Belakangan ini beredar dokumen mengenai aliran dana dari BI ke Komisi IX DPR periode 1999-2004 senilai Rp 3,8 miliar saat pembahasan sejumlah rancangan undang-undang (RUU) dan penetapan anggaran BI 2005.
Dalam dokumen itu dinyatakan bahwa dana digunakan untuk sosialisasi, apresiasi, dukungan, dan membina hubungan baik dengan DPR. Sejumlah pejabat BI yang disebutkan terkait dengan aliran dana ke DPR antara lain Deputi Gubernur Aulia Pohan (saat ini sudah tidak menjabat), Deputi Gubernur Bun Bunan Hutapea, Deputi Gubernur Aslim Tadjuddin, Kepala Biro Gubernur saat itu Rizal A Djaafara, dan Deputi Kepala Biro Gubernur saat itu Erwin Riyanto.

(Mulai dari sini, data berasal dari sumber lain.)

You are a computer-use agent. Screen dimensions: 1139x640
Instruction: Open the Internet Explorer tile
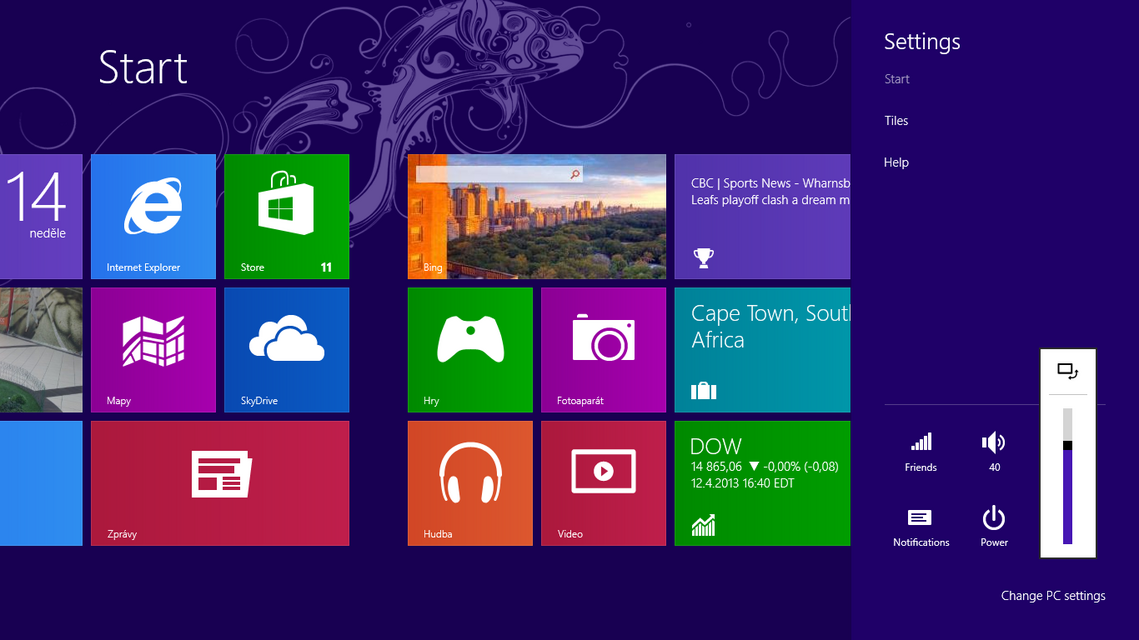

Dokumen tadi tidak bertanda tangan atau pun berkop surat.
Suap
Selanjutnya, Indonesia Corruption Watch (ICW) melaporkan BI ke Komisi Pemberantasan Korupsi (KPK) karena dinilai telah melakukan suap senilai Rp 3,8 miliar kepada anggota DPR.
Menurut ICW, tindakan BI tersebut bertujuan menggolkan sejumlah pembahasan RUU.
BI dinilai telah melakukan suatu tindakan korupsi dengan membagi-bagikan uang kepada anggota Komisi IX DPR, yakni komisi yang membidangi keuangan dan perbankan.
Menanggapi sangkalan BI, Koordinator ICW Teten Masduki mengatakan, BI tidak perlu menggunakan pola-pola lama dalam menghadapi isu negatif, yaitu dengan membantah dan mengatakan dokumen yang beredar palsu atau tidak otentik. Lebih baik, Burhanuddin Abdullah (Gubernur BI) segera membenahi kondisi internalnya, kata Teten.
Teten berharap KPK segera mengusut kasus tersebut. Aliran dana itu bukan sesuatu yang sulit dilacak. Salah satunya bisa dilihat dari dana operasional BI.
Humas KPK, Johan Budi SP, mengatakan, kehadiran Teten Masduki ke KPK terkait perkara gratifikasi BI sebenarnya hanya berbagi informasi dan berdiskusi tentang hal itu. Saat ini KPK tengah mempelajari keabsahan dokumen dan informasi itu. KPK tidak dapat serta-merta menyimpulkannya, kata Johan.
Selain itu, KPK juga tidak serta-merta menyimpulkan bahwa gratifikasi selalu bermasalah. Menurut Johan, harus dipastikan apa maksud dari gratifikasi itu. Itu harus dikaitkan dengan kedudukan si penerima dan pemberi, kata Johan lagi.
Tidak otentik
Mengenai materi dokumen yang beredar tersebut, Budi Mulya mengatakan, pada intinya dokumen yang beredar tidak otentik dan berbeda dengan yang dimiliki BI. Budi juga tidak menjelaskan bagaimana anggaran BI yang sebenarnya.
Sementara itu, Aslim Tadjuddin mengatakan, apa yang tertulis di dokumen yang beredar tidak benar. Saya tidak memiliki wewenang mengeluarkan dana sebesar itu, katanya.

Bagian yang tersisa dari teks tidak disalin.